■ BRIEF:
Of all the entries below, retype only the lines from the one with "You are a GUI agent. The screenshot is 643×2576." through the one with "What is a Workers Compensation", exactly as they appear.

■ AVAILABLE RECORDS:
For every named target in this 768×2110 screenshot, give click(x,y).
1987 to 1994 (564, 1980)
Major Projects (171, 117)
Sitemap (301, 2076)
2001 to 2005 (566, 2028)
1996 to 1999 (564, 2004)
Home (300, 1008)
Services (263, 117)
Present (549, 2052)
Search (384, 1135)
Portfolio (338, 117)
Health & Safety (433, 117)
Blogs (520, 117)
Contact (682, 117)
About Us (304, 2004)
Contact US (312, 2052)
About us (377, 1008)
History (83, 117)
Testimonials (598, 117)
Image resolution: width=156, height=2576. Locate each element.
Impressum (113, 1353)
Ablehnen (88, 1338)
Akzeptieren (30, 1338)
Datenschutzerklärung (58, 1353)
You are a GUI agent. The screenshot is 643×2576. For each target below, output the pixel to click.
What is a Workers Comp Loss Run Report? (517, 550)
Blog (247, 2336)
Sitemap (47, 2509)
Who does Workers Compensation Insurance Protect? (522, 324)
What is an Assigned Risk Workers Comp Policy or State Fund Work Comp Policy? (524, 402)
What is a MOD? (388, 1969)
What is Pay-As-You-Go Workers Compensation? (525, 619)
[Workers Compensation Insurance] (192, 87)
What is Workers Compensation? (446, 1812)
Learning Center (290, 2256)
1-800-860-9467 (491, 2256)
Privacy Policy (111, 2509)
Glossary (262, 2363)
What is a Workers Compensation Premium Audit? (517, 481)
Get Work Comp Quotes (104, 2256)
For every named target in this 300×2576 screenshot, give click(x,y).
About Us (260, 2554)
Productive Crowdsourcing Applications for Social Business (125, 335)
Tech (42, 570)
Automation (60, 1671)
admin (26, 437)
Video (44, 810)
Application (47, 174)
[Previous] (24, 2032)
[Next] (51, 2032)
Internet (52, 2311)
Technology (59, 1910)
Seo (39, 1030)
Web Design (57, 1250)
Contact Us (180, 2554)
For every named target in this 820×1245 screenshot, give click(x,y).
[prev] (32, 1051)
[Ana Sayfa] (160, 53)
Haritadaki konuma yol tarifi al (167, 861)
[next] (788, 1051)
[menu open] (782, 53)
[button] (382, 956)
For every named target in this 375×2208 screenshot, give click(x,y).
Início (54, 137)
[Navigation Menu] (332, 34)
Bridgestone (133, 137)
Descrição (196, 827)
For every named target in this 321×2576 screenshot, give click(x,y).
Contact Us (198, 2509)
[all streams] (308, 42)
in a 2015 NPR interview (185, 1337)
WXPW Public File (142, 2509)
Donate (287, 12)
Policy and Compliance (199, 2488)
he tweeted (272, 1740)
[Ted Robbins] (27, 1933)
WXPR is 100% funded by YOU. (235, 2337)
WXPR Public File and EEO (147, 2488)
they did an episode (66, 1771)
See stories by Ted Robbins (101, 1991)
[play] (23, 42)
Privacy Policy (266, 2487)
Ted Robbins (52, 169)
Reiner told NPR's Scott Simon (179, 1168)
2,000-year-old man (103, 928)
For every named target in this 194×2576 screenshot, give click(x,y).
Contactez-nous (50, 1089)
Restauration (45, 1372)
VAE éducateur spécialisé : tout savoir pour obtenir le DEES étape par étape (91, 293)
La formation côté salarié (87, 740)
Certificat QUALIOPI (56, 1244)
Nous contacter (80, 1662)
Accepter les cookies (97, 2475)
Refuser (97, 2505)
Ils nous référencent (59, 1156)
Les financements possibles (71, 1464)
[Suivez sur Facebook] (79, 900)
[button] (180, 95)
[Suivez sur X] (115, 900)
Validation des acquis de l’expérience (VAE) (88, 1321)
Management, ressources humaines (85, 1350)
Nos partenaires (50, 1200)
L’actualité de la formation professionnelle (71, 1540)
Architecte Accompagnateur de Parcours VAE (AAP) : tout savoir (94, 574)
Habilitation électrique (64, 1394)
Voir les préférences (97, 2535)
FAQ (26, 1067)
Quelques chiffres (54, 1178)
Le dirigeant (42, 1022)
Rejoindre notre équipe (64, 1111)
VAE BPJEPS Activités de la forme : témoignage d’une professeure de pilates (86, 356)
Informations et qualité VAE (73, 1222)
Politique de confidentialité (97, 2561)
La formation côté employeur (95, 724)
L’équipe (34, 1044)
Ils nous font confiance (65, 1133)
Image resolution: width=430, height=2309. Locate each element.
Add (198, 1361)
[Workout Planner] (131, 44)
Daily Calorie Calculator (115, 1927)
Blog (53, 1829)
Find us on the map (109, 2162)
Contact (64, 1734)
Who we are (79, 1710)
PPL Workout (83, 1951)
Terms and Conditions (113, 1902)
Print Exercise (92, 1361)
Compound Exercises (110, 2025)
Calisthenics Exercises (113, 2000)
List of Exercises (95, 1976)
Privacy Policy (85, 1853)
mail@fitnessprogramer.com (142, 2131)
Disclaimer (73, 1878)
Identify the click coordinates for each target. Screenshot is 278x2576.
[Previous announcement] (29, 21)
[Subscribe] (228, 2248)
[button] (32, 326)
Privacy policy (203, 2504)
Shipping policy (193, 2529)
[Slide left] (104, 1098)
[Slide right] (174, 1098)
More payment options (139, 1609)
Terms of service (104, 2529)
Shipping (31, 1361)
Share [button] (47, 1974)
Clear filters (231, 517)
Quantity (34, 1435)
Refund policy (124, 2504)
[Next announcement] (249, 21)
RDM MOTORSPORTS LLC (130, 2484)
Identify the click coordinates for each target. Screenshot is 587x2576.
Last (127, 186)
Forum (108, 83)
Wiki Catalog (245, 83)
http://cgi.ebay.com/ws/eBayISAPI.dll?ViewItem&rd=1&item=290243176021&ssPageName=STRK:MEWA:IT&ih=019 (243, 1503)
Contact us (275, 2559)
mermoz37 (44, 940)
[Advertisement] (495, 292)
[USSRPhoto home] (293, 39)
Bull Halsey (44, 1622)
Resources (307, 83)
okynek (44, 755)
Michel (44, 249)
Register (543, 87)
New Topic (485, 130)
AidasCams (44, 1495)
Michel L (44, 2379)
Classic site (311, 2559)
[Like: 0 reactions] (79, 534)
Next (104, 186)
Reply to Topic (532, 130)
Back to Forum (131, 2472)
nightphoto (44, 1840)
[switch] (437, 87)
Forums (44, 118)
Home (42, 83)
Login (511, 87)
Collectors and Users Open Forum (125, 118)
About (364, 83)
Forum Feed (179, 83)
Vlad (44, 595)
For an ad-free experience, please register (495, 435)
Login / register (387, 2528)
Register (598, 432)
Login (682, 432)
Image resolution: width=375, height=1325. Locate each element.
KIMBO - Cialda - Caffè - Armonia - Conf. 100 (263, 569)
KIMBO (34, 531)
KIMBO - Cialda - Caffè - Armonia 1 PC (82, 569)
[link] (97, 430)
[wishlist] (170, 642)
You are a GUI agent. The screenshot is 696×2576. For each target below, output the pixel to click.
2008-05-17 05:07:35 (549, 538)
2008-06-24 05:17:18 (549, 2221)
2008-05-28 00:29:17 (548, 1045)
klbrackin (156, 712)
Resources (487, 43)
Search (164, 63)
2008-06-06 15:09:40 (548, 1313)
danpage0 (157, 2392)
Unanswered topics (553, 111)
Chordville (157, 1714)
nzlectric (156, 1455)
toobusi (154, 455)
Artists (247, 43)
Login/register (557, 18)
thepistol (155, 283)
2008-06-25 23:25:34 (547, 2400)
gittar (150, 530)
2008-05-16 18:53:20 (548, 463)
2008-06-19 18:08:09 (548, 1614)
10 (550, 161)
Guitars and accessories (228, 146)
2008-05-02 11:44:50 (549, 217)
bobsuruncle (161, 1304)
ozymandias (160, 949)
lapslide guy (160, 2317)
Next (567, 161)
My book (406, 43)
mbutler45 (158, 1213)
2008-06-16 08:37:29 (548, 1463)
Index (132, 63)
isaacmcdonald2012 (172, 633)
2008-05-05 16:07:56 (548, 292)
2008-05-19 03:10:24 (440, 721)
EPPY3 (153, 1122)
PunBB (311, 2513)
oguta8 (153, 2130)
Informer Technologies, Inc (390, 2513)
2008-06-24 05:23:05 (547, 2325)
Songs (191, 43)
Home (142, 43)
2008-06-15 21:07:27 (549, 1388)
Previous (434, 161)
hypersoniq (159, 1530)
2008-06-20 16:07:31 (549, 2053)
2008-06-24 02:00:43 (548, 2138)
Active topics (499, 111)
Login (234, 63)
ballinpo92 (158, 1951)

■ RESPONSE AREA:
You are a GUI agent. The screenshot is 643×2576. For each target below, output the pixel to click.
What is a Workers Comp Loss Run Report? (517, 550)
Blog (247, 2336)
Sitemap (47, 2509)
Who does Workers Compensation Insurance Protect? (522, 324)
What is an Assigned Risk Workers Comp Policy or State Fund Work Comp Policy? (524, 402)
What is a MOD? (388, 1969)
What is Pay-As-You-Go Workers Compensation? (525, 619)
[Workers Compensation Insurance] (192, 87)
What is Workers Compensation? (446, 1812)
Learning Center (290, 2256)
1-800-860-9467 (491, 2256)
Privacy Policy (111, 2509)
Glossary (262, 2363)
What is a Workers Compensation Premium Audit? (517, 481)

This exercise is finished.